**Work to be completed:**
Copy everything in the records from the line containing "Link Resources (101, 491)" down through the end of the records. Omit the pictures.

········

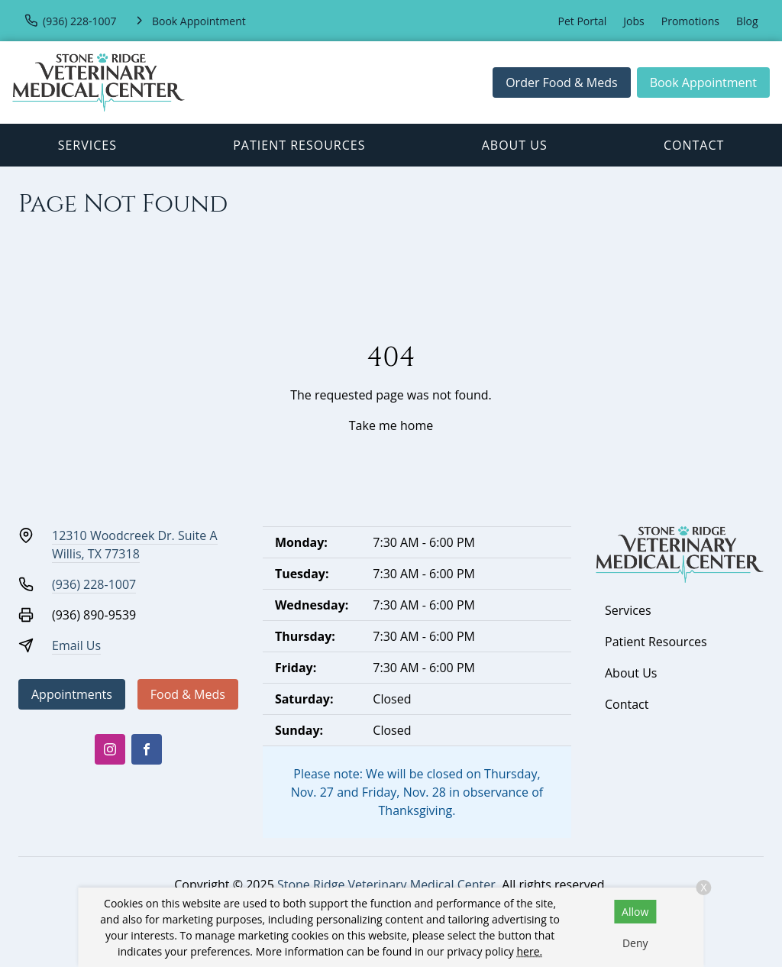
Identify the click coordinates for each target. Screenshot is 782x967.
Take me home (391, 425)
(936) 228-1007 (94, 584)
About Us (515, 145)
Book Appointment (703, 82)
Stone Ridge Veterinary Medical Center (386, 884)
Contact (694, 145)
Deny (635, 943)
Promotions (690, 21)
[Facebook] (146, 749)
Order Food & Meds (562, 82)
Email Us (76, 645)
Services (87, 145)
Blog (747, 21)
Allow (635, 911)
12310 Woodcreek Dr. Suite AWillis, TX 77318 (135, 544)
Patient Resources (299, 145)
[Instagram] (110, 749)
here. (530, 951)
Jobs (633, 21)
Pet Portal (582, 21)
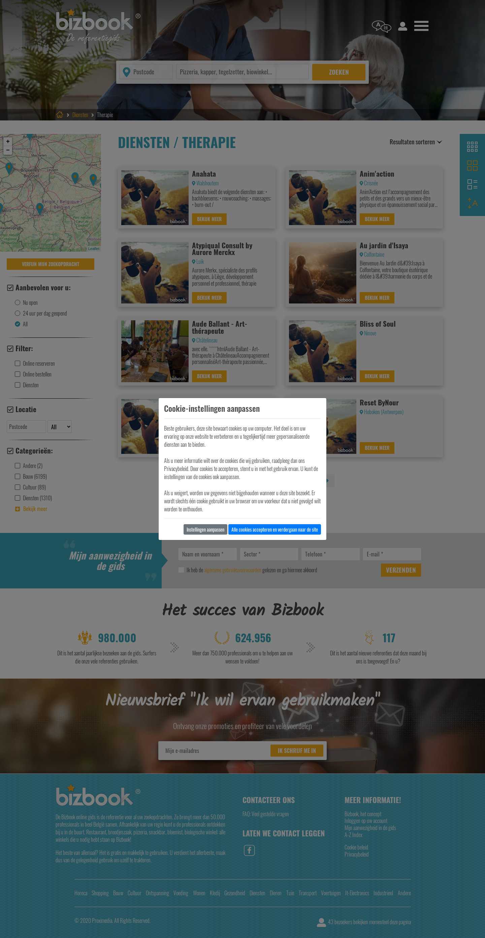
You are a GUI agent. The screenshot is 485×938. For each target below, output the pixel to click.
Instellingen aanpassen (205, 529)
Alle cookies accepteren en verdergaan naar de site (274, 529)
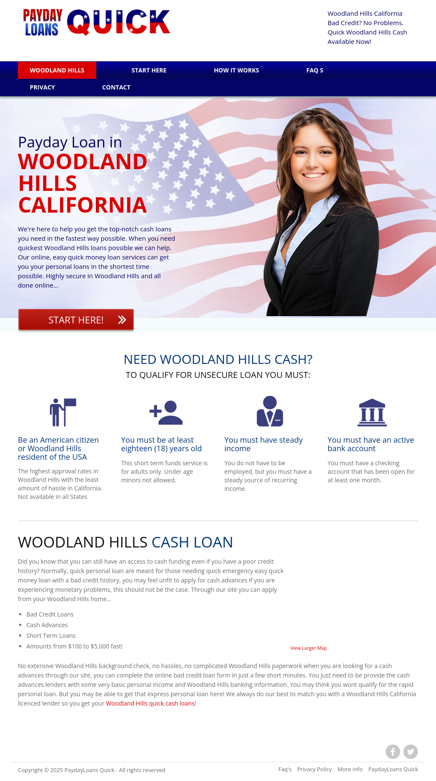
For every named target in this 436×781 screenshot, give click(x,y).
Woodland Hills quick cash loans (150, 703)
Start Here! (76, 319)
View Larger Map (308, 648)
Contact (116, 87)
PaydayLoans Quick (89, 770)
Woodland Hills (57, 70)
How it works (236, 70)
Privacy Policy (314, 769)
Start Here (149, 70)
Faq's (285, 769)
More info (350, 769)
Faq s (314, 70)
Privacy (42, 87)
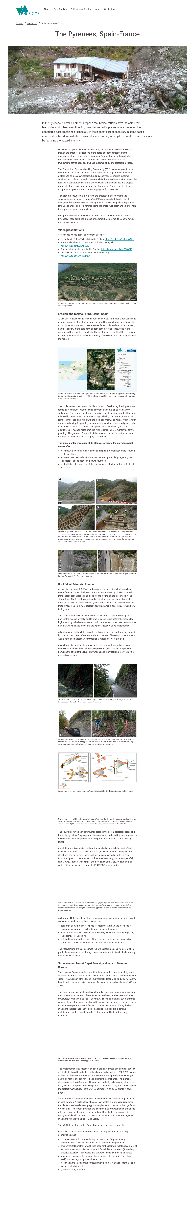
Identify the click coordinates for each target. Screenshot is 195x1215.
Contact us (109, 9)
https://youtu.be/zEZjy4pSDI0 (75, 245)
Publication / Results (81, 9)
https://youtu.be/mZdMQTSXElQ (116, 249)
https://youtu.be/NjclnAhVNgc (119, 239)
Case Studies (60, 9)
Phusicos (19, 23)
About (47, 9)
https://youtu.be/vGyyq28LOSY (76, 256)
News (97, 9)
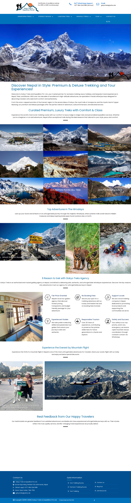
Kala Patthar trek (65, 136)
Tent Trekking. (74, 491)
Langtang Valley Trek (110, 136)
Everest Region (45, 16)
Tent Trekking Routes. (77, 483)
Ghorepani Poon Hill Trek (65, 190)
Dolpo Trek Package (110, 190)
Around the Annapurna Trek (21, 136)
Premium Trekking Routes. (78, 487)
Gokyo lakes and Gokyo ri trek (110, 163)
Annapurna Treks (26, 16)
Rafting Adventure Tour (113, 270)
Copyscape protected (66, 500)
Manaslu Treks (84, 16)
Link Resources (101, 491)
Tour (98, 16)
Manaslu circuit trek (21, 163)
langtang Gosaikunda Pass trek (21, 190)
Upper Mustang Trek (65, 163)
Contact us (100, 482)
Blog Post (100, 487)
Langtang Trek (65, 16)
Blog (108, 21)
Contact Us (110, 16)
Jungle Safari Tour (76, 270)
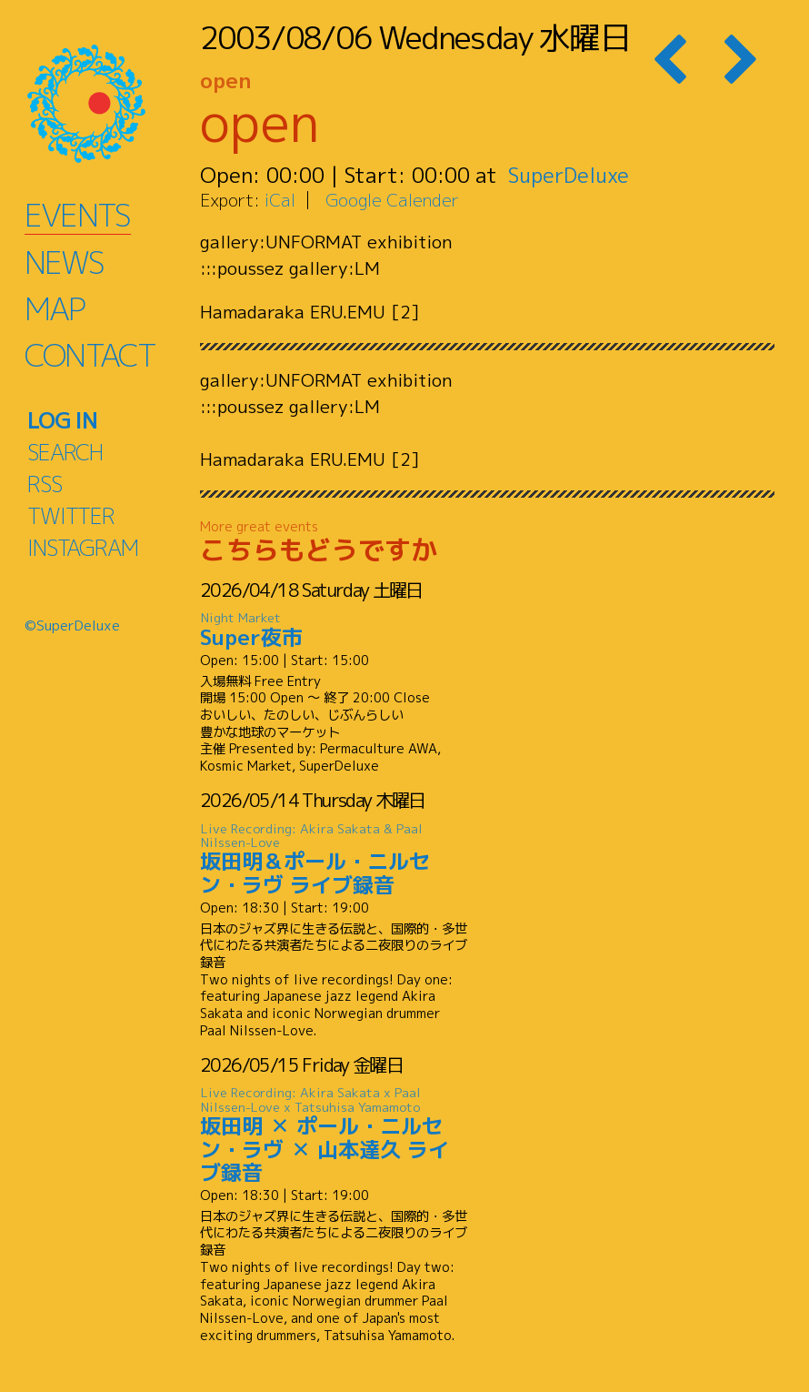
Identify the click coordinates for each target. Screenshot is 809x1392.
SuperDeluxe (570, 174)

········

**Reply:**
Link Resources (101, 491)
Tour (98, 16)
Manaslu circuit trek (21, 163)
langtang Gosaikunda Pass trek (21, 190)
Upper Mustang Trek (65, 163)
Contact us (100, 482)
Blog Post (100, 487)
Langtang Trek (65, 16)
Blog (108, 21)
Contact Us (110, 16)
Jungle Safari Tour (76, 270)
Identify the click coordinates for each target. Screenshot is 809x1392.
SuperDeluxe (570, 174)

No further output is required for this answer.